Now it's easier said than done when it comes to the code since you want to catch the edge cases; for example, if there is a zero anywhere in the array or if the whole array is zeros.

In the beginning, we can declare some variables.
-newArray to be an empty array to push the results into it
-num = 1 in order to multiple the numbers by 1 and not interfere with the total
-counter = 0 to keep track of all the zeros in the array (whether it is one or more) It's important you will see why later
-rememberNum = to keep track of the index of the zero if there is only one

After we will check If the array is empty, we can automatically just return the array and finish the problem.

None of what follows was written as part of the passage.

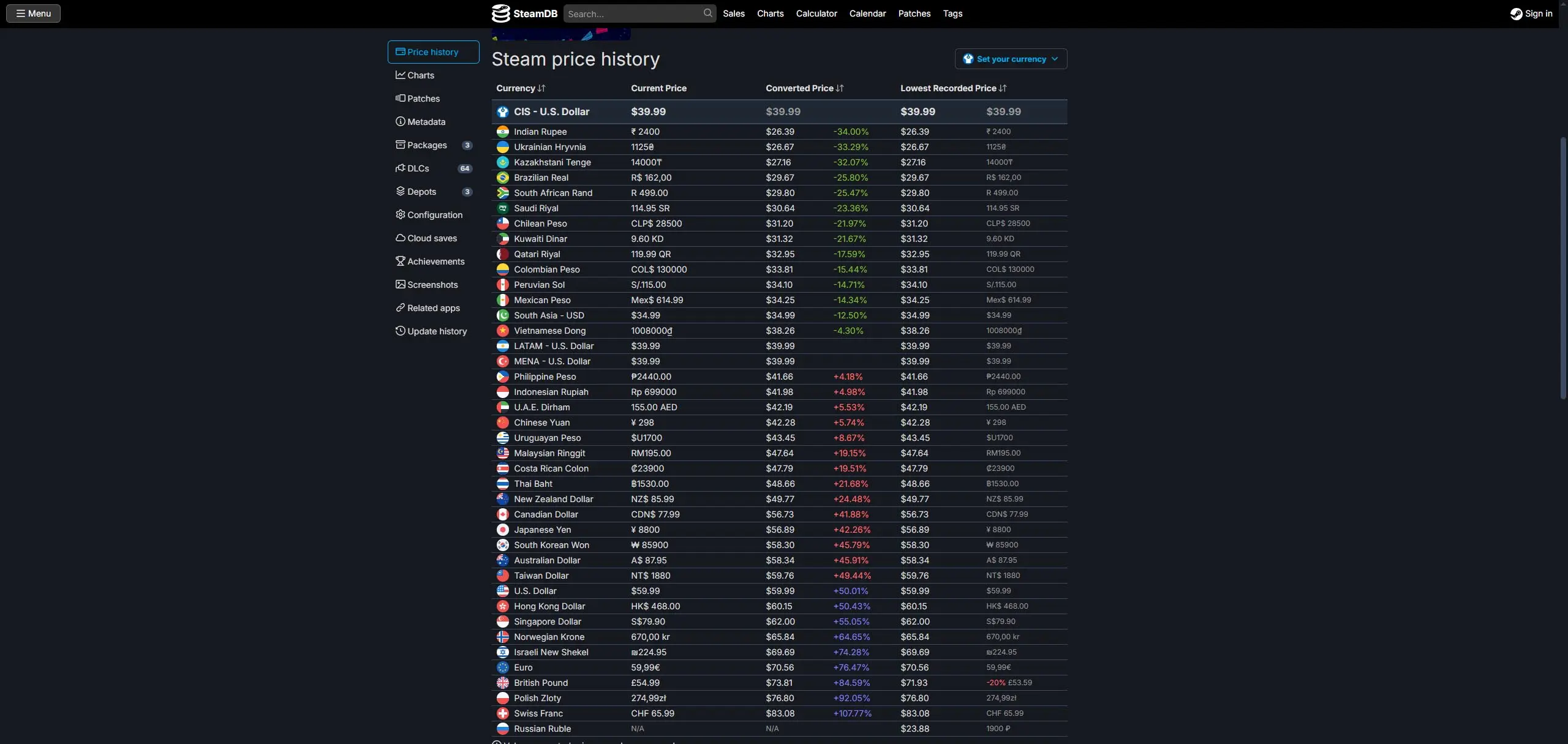The height and width of the screenshot is (744, 1568).
Task: Click the Cloud saves cloud icon
Action: pyautogui.click(x=401, y=238)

We have two separate loops. In the first loop, we will check to see if there are any zeros and counter accordingly.

• If the counter > 1, we can return an array of the same length as the original array and fill it with zeros.
  example: [1,0,2,5,0]
  if we cover the 1 = 0*2*5*0 = 0
  if we cover the 0 = 1*2*5*0 = 0
  etc..
  as you can see since we only ever cover one index then there will always be another zero which will always bring the total to 0.
• if the counter =1, then we remember the index of that one zero and and return a new array of the same length filled with zero’s except on the index of where the original zero was located because in that case it means the the total does not zero out since we covered the zero and multiplied all the other numbers.
  example: [1,0,2,5]
  if we cover the 1 = 0*2*5 = 0
  if we cover the 0 = 1*2*5 = 10
  if we cover the 2 = 1*0*5 = 0
  if we cover the 5 = 1*0*2 = 0
  Therefore the array will be filled with zero EXCEPT on the index in which the zero was.

Now if there are no zeros at all then we can resume as normal and multiple them all and then divide by the value of the index and push to the empty array.

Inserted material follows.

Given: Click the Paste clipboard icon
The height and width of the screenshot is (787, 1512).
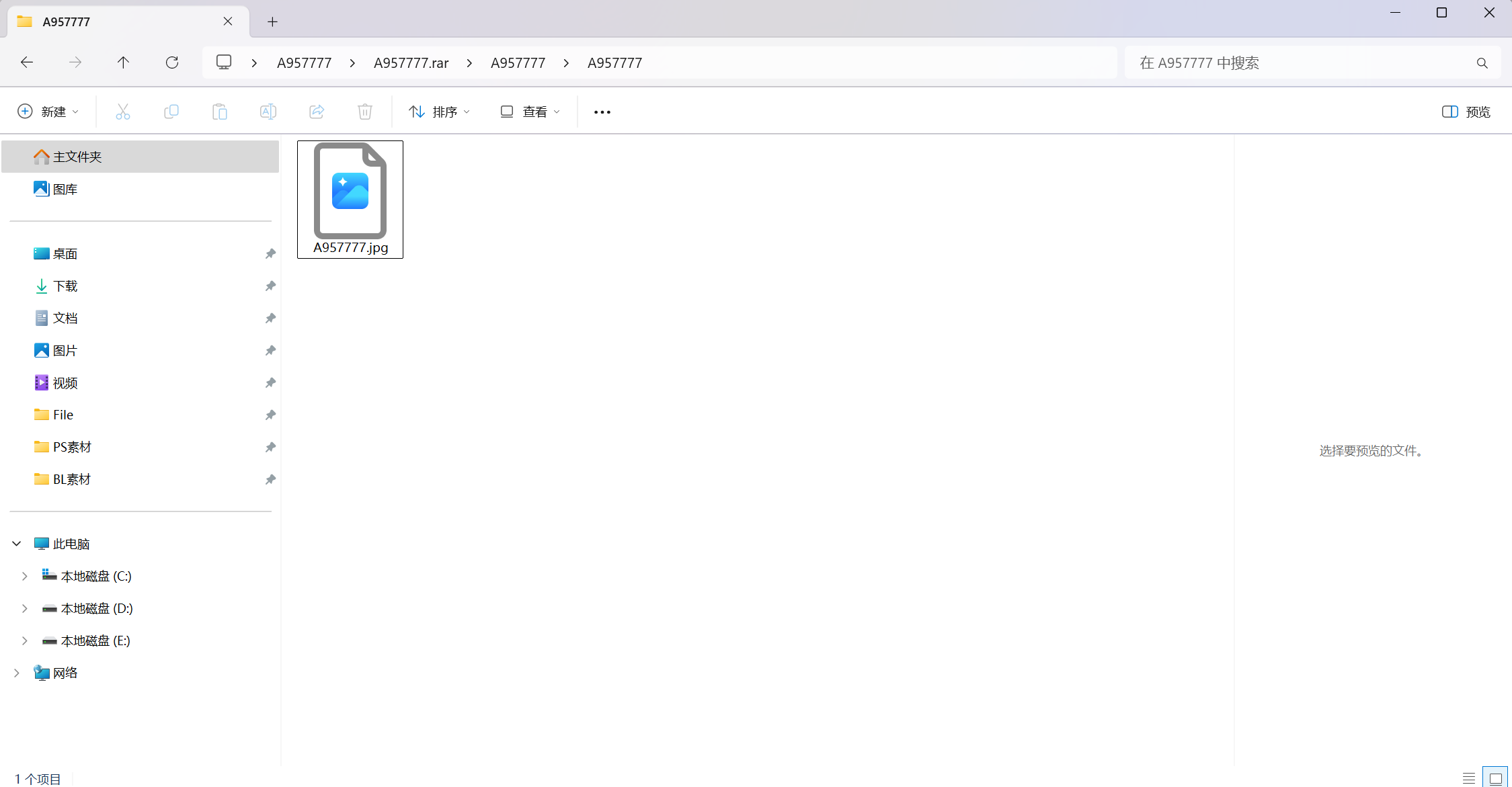Looking at the screenshot, I should coord(219,112).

function arrayOfProducts(array) {
  let newArray = []
  let num = 1
  let counter = 0 
  let rememberNum 	
     if(array.length === 0) {
		return array
	}	
    
     for(let i = 0; i < array.length; i++) {
		if(array[i] === 0) {
			counter += 1
			rememberNum = i
			if(counter > 1) {
					
                          return new Array(array.length).fill(0);
			} 
		}
          num *= array[i] == 0 ? 1 : array[i]
	}	
    
for(let i = 0; i < array.length; i++) {
		if (i == rememberNum){
			newArray = new Array(array.length).fill(0);
			newArray[i] = num
			return newArray
		} 
		let n = num/array[i]
		newArray.push(n)
	}	
   return newArray
}

Hope this walk-through gave some clarity to the problem. Being this is the brute force, we need to make it better by not solving it with division involved. I'm excited to tackle the challenge.